Actually it is not my job to judge these people, I guess. Even though I cringe at the mere thought of some of these things. I GUESS I AM JUST NOT HARDCORE ENOUGH. DAMMIT!!!!! Well, anyway, there were a bunch of good stories about castration here and here. And then this one horrible thing. "Splitcock." HOT DAAAAAMN!!! Oh I guess all are pretty horrible to me. And then an amputation story. Oh the free stuff is all here. OHH!!! I should probably mention that it would be best if you were 18 if you wanted to look at this stuff. Actually, I think you must be 18. Also if you are a bit squeamish, it is horrible. So, I put this up as one of those "should i look?...welll....err......I guess" type things.

Tuesday, November 16, 1999
Tamagothi


Two years ago I also had a Tamagotchi craze. I had a pink one that my friend Jen, a Toys R Us employee and provider of all the best toys in the world, had torn out of the hands of a drooly snot munching child. But I had to keep killing it because it kept growing up ugly!! It kept growing into a beaked beast, and I hated the beaked ones, I wanted the cute one with bunny ears! SO it had to die, many times. Then it was accidentally killed permanently in a freak accident involving a chair and my fat butt. Anyway, I remember when I found this site, and was all "WOW!" cause it was goth and Tamagotchi, combined into one! I played at it all day, in this boy Zeb's room, which prompted him to start calling me goth, even though at that time I was in a pink sweaters phase.
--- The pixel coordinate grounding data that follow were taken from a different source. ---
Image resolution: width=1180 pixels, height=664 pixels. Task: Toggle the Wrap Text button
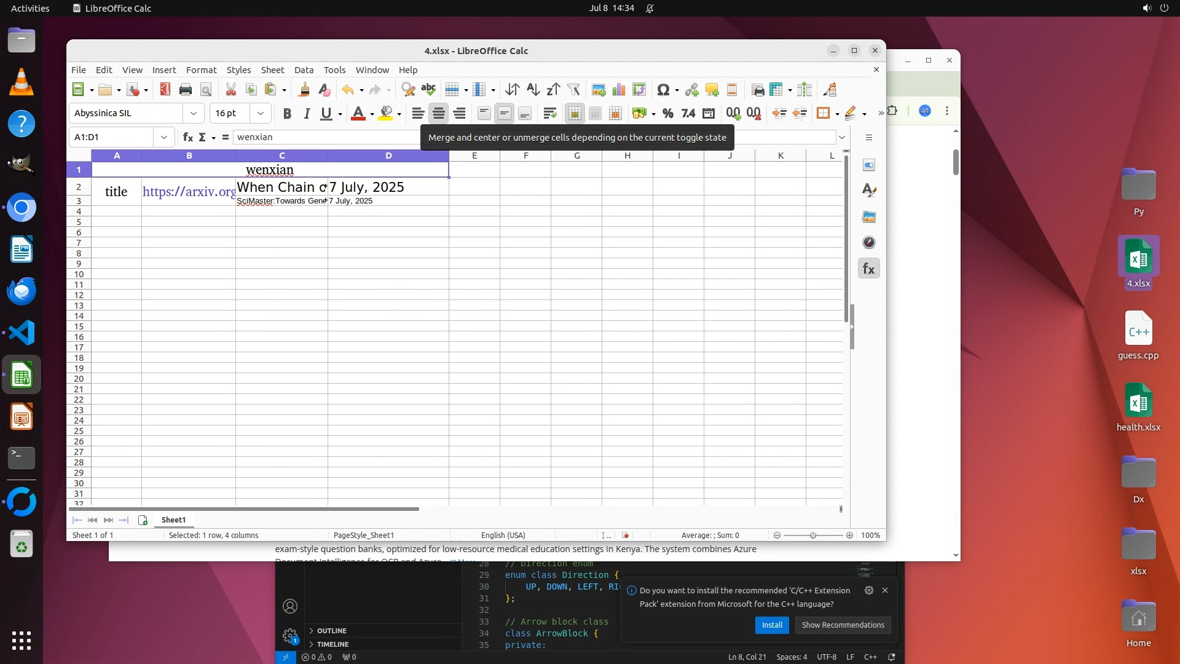point(549,113)
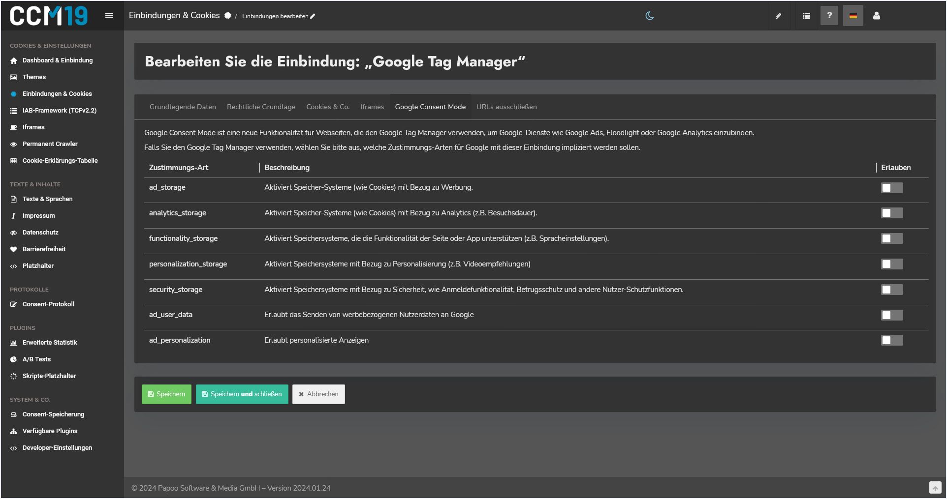The image size is (947, 499).
Task: Click the Abbrechen button
Action: point(318,394)
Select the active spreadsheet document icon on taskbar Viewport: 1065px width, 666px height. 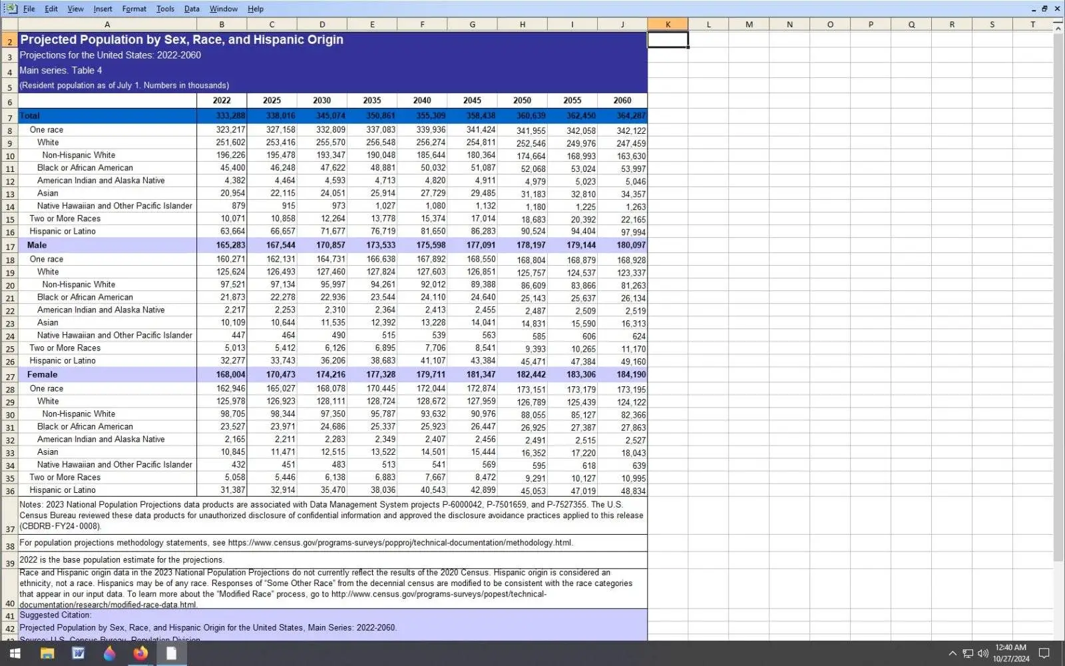point(171,653)
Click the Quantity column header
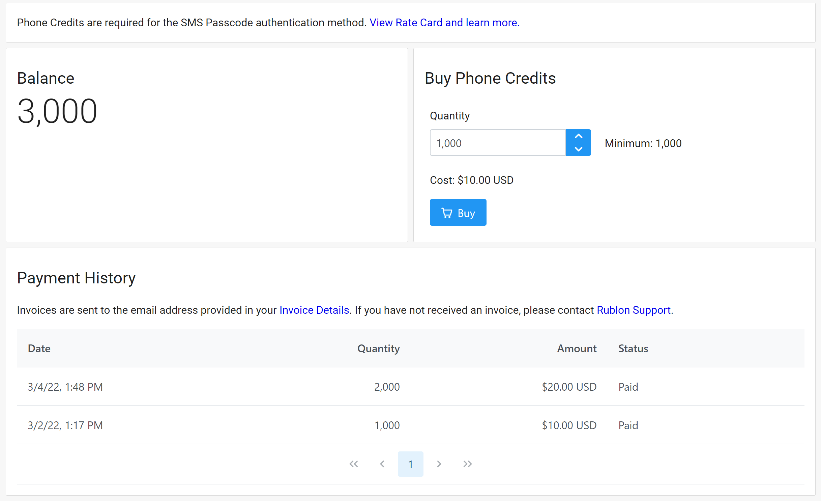The image size is (821, 501). pyautogui.click(x=378, y=348)
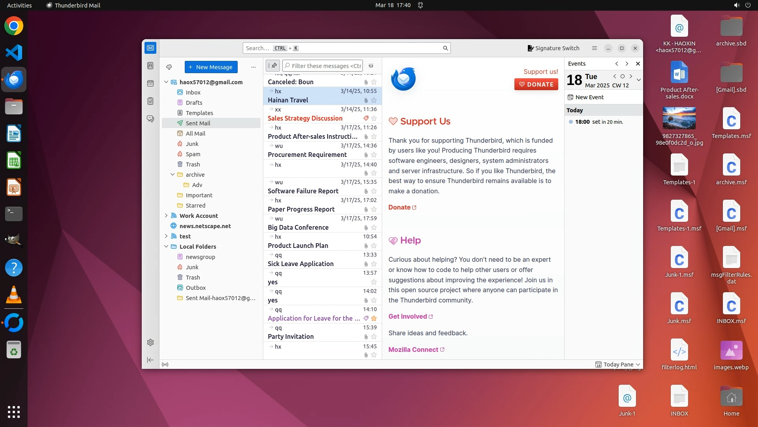Open the Tasks space icon
Image resolution: width=758 pixels, height=427 pixels.
150,101
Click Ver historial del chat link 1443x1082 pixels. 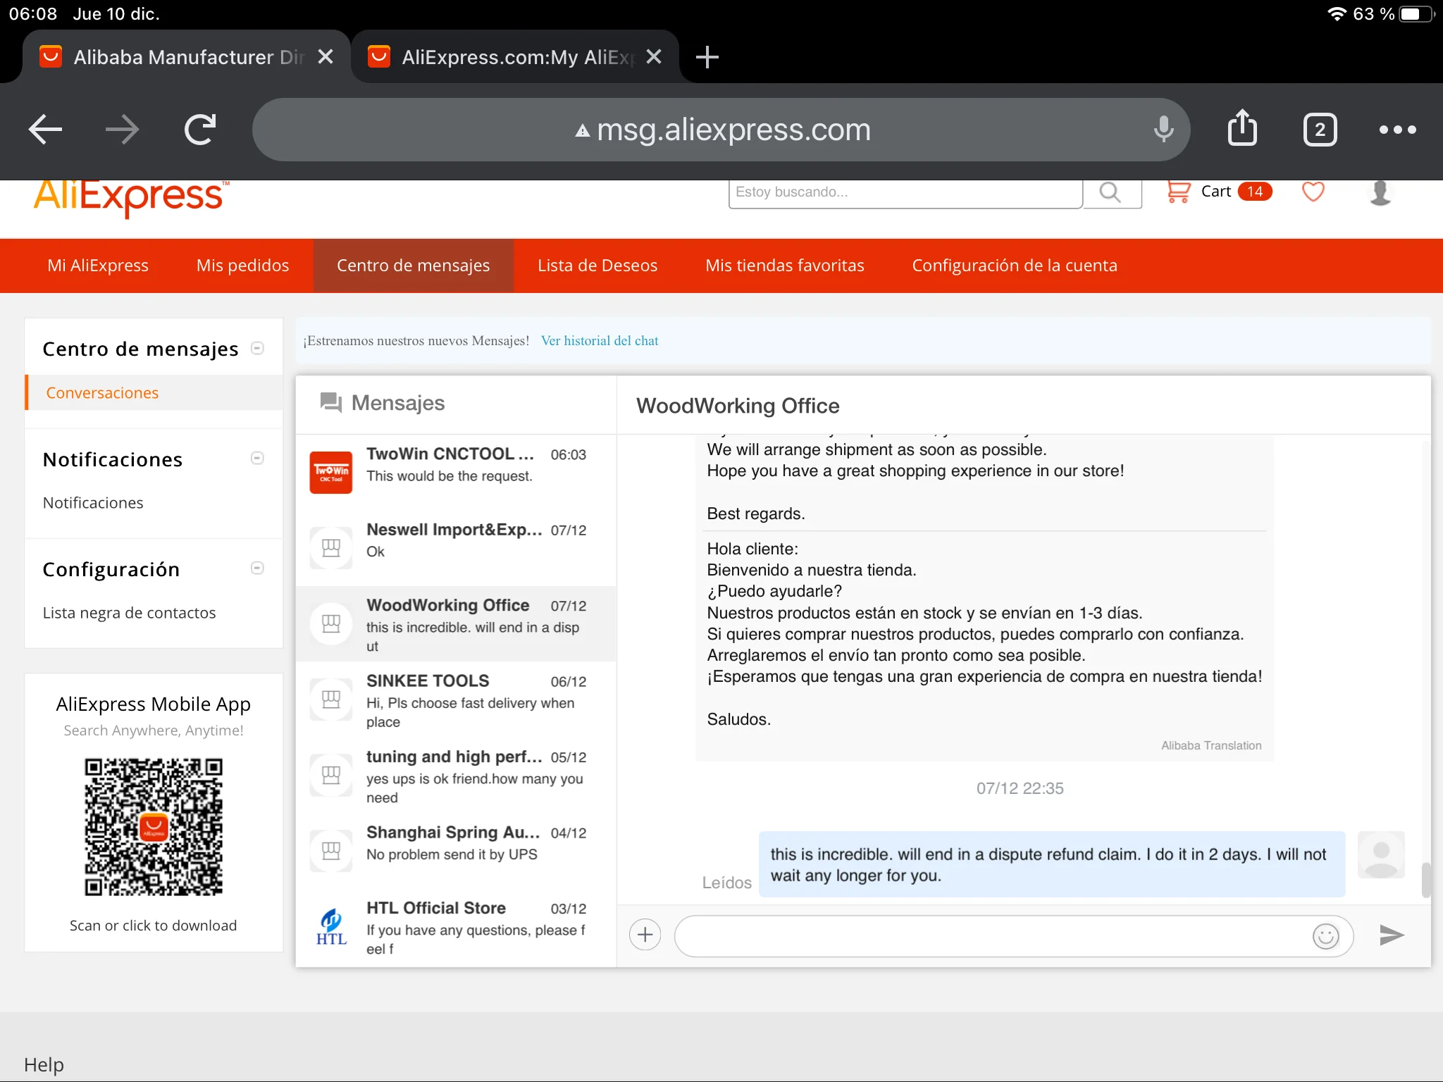599,341
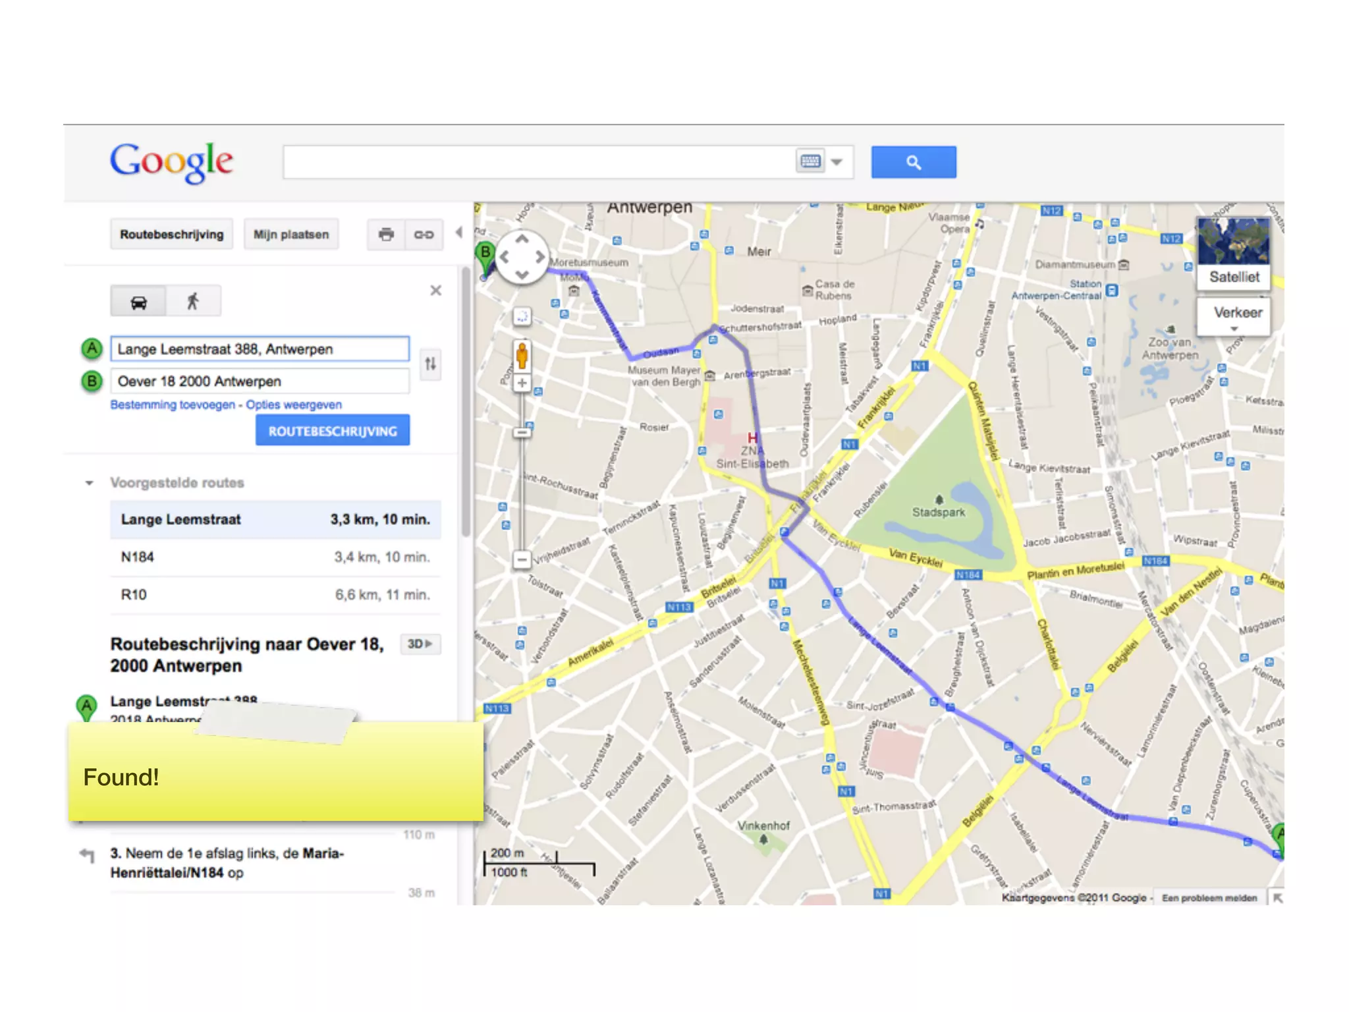Screen dimensions: 1349x1012
Task: Select walking mode icon
Action: (193, 302)
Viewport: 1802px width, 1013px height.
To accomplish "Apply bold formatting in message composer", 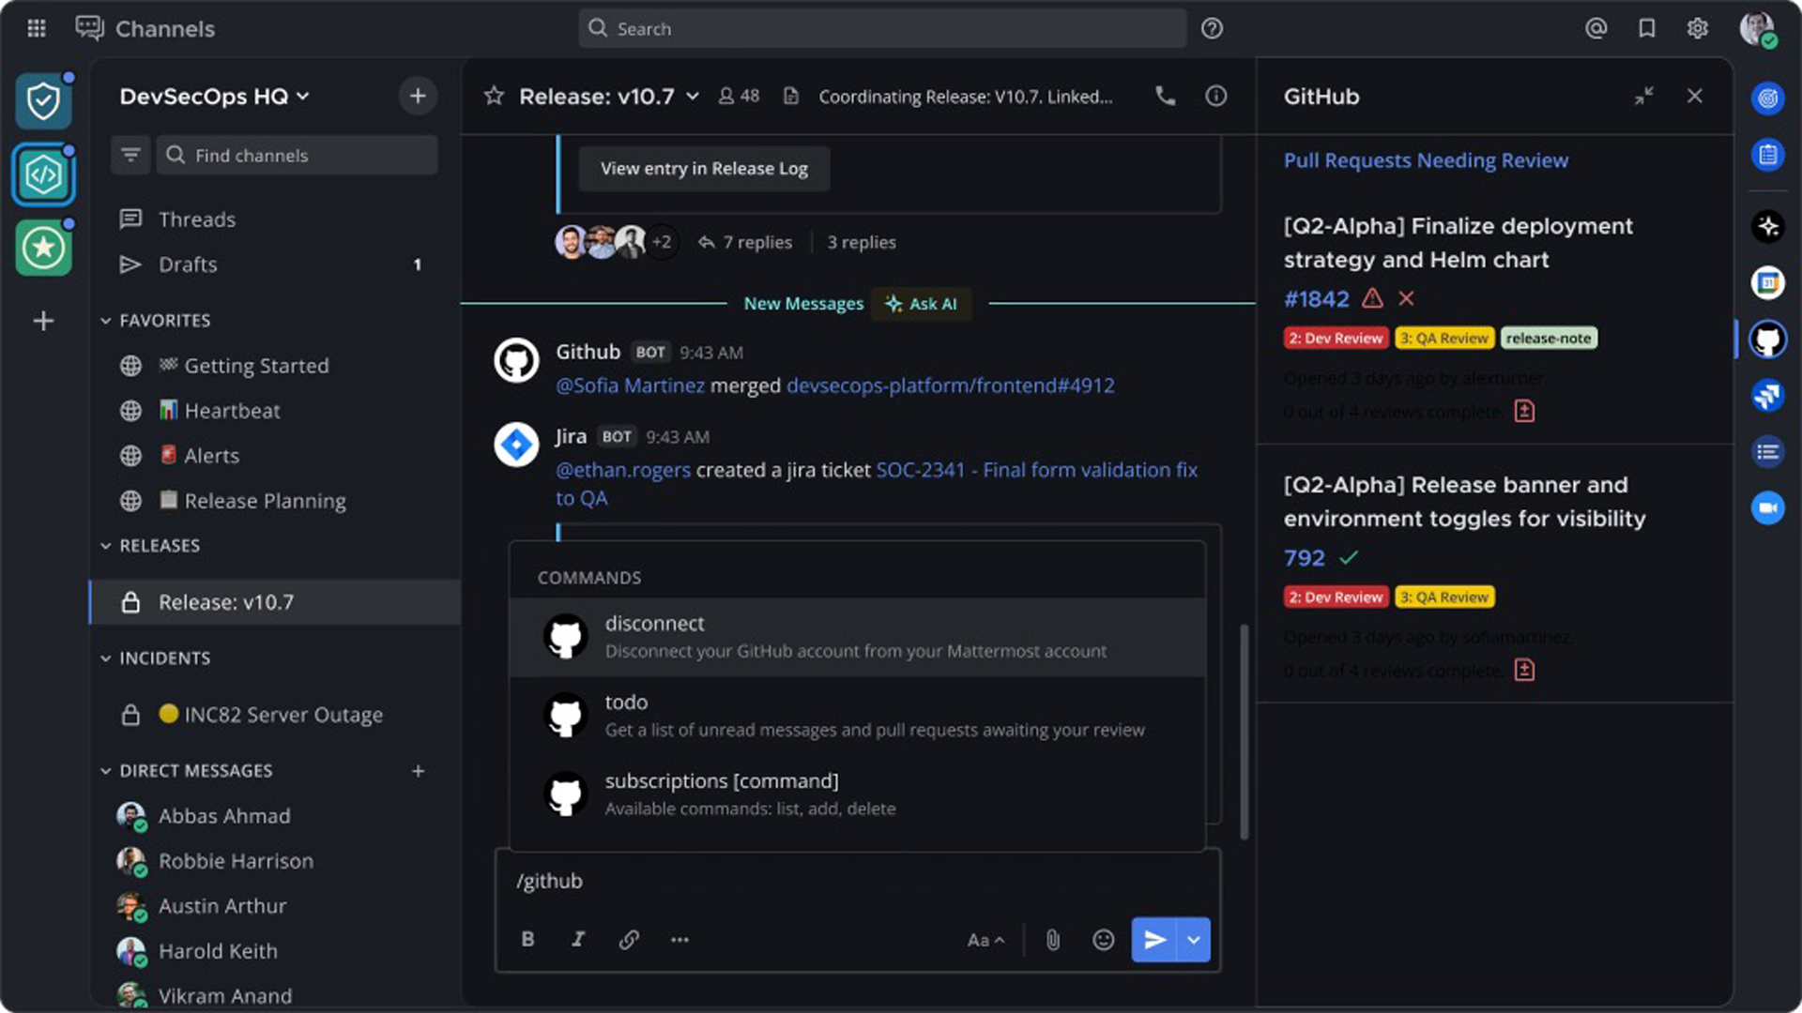I will pyautogui.click(x=527, y=940).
Tuesday, November 16, 1999
Gothy Guess Who


Here is a fun fun gothic game. My friend Brian D. sent this link to me, what a guy. He is well aware of my obsession with gothdom, well not really an obsession, but it is indeed my favorite teen subculture. Also I think I have a secret desire to become a gothic princess, you know, not the boooring mallterna goths, or the fetishist leather goths, or the vampires, but the neat goth ladies who wear corsets and bodices and bustles and hoop skirts, and look like proper--if somewhat pale and morbid--Victorian ladies. I have only once dressed like a goth, and this was one Halloween two years ago. Yes, despite what I said before, I occasionally participate in Halloweeny activities. Actually on this occasion I hadn't planned to, but after sitting around a bit like morons, my friends and I decided to put together last minute costumes and go to the big Halloween party next door. Problem: Erika had already put on her pajammies!!! Also she didn't own anything really black. Sooo...we all ratted up our hair like Robert Smith and used black eyeliner and red lipstick in a variety of ways, la la la, and put on our jammies...and went as pajama goths! We looked like extreme dorks, but yay. We started out the door, got as far as the lawn, saw naked people, and then realized Conan O'Brien was on. Oh Conan, you vile seductor.

Monday, November 15, 1999
Sideshow Fun


Well, isn't that better. It feels like spring cleanin. Out with the cruddy old links, in with the new shiny ones! Yay. This is a site I found a long time ago, when I had an obsession with sideshows and carnys. I bought this book at a used bookstore in my town called the Book Pit (it is decorated with bats and lots of young gothy men work there, they bring their dogs and it's a grand book-buying time). That is, the bookstore is called the Book Pit, but the book was called Step Right Up, and it was about a guy who just decides one day in the 1950's to up and join a sideshow. He becomes a fire swallower and a sword swallower, and the best part is, the book basically tells you how to do it! Actually, I must shamefully admit that I bought the book for its seedy cover at first, with half naked ladies and a funny looking leering man. But the book was oh so much more than that! After I read it I searched around for that documentary, Freaks, I think its called? It's about sideshow acts, especially the deformed humans. And around that time was when they had that musical on Broadway about those two Siamese twin sisters who acted in a movie. THey also sang. They were not played by conjoined twins in the Broadway play.